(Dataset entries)
::::
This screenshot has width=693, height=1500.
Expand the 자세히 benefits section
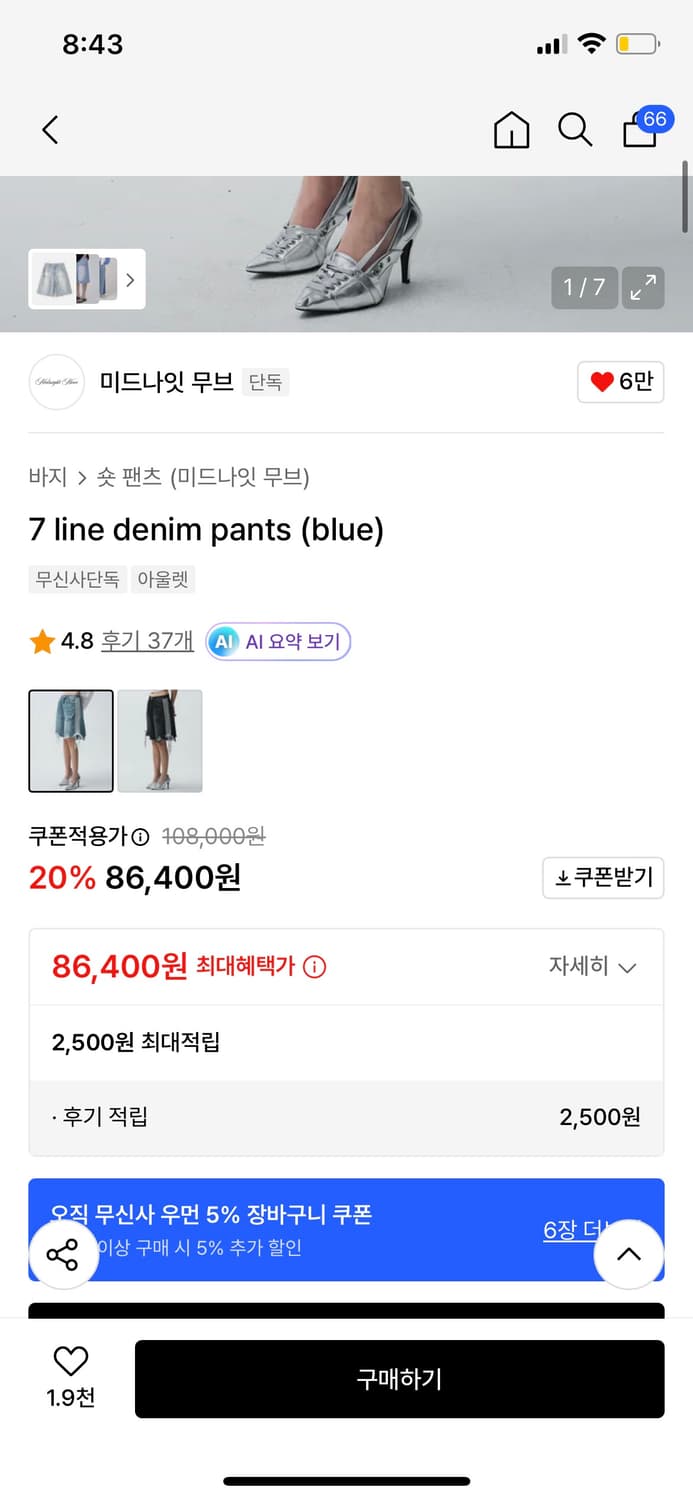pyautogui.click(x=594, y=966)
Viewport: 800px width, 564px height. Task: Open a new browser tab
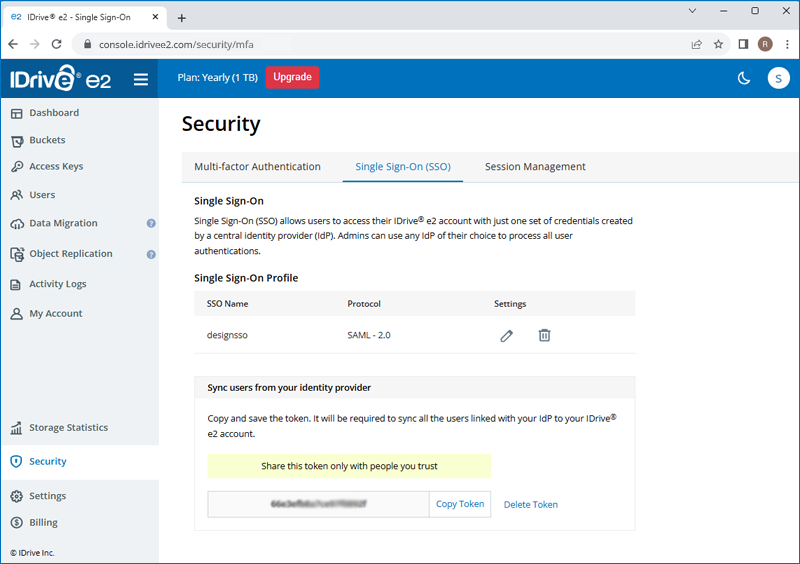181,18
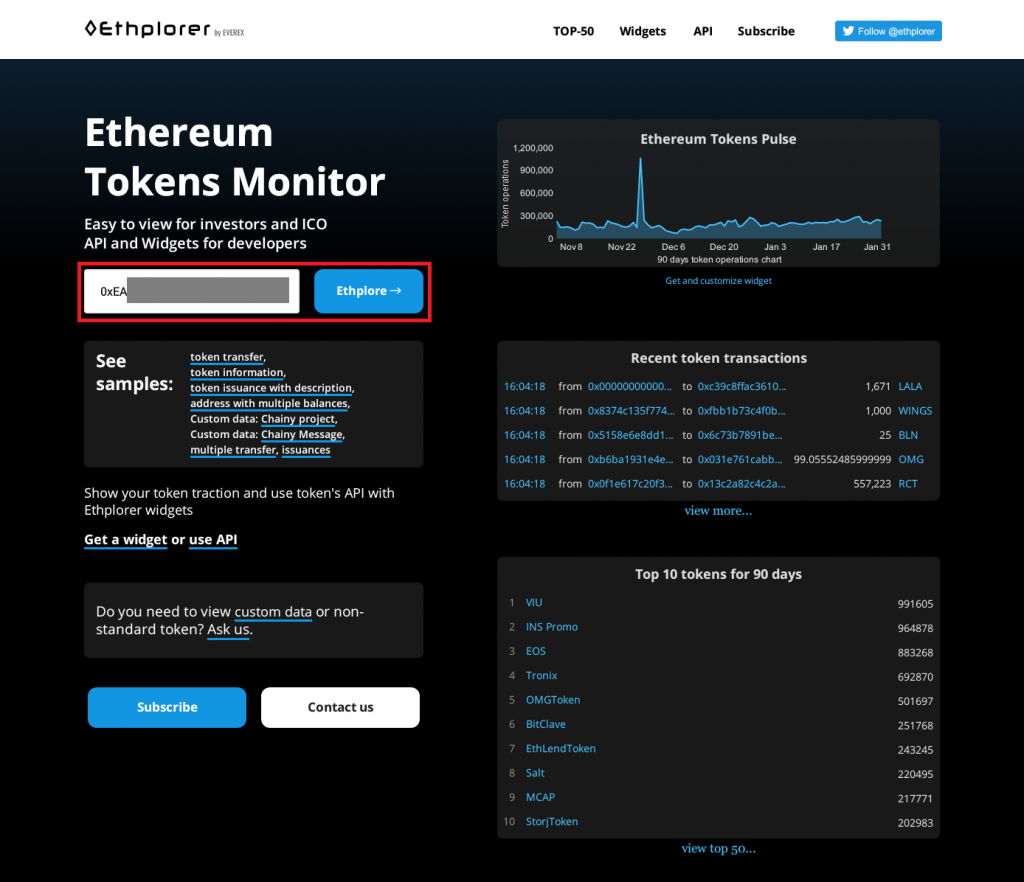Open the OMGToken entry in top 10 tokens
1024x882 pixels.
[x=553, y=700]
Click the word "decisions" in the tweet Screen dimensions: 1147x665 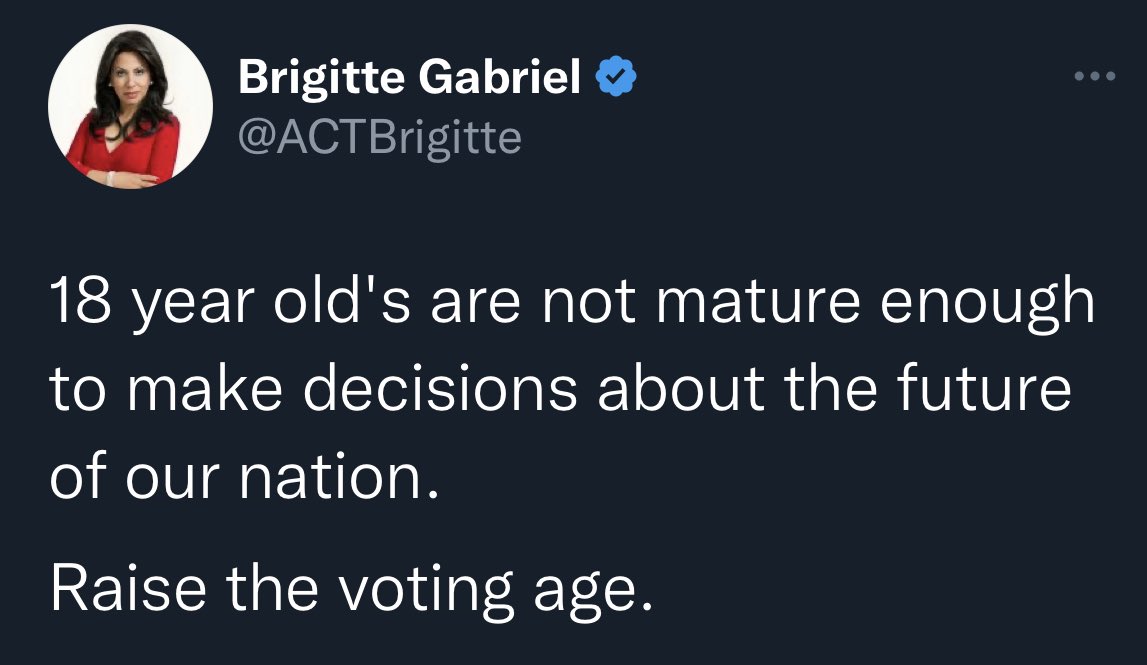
::::
* [The problem]:
Your answer must be the lines from the one containing "Expand the 자세히 benefits section" through the final line of the entries, duplicated exactly, with both ends kept and all pictures left out.

* [Response area]:
Expand the 자세히 benefits section
pyautogui.click(x=594, y=966)
Viewport: 800px width, 564px height. Task: Open a new browser tab
181,18
Open the OMGToken entry in top 10 tokens
1024x882 pixels.
[x=553, y=700]
Click the word "decisions" in the tweet Screen dimensions: 1147x665 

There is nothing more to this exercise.